=== EXTRACTED INFORMATION ===
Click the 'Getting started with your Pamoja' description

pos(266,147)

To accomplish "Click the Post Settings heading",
===
=== EXTRACTED INFORMATION ===
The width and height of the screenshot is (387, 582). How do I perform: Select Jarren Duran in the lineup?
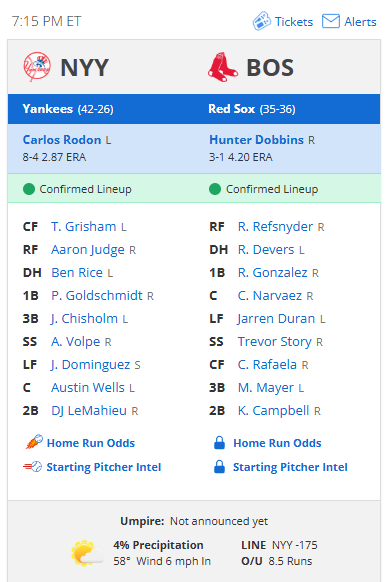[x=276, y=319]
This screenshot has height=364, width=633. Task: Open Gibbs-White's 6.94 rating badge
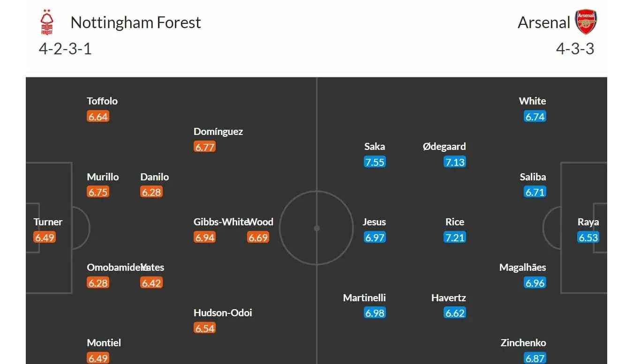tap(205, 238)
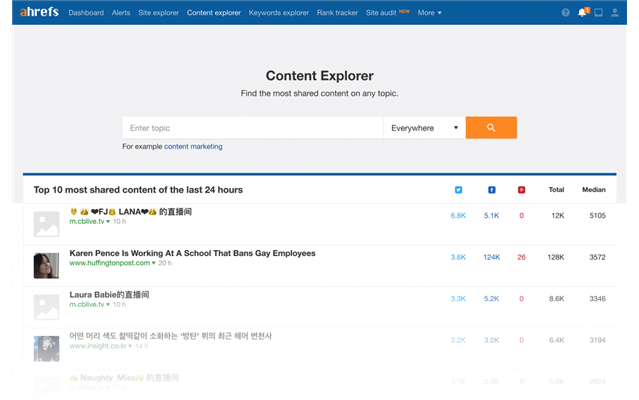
===
=== EXTRACTED INFORMATION ===
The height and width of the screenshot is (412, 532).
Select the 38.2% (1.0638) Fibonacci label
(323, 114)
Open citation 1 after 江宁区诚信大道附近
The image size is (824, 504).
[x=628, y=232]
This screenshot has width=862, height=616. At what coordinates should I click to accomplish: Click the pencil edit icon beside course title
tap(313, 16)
===
WORK REQUEST:
Retype the portion of the data above that starts on the line with "Click the 'Getting" and finishes on the line with "the Post Settings", including both of those lines.

EXERCISE RESPONSE:
Click the 'Getting started with your Pamoja' description

pos(266,147)

To accomplish "Click the Post Settings heading",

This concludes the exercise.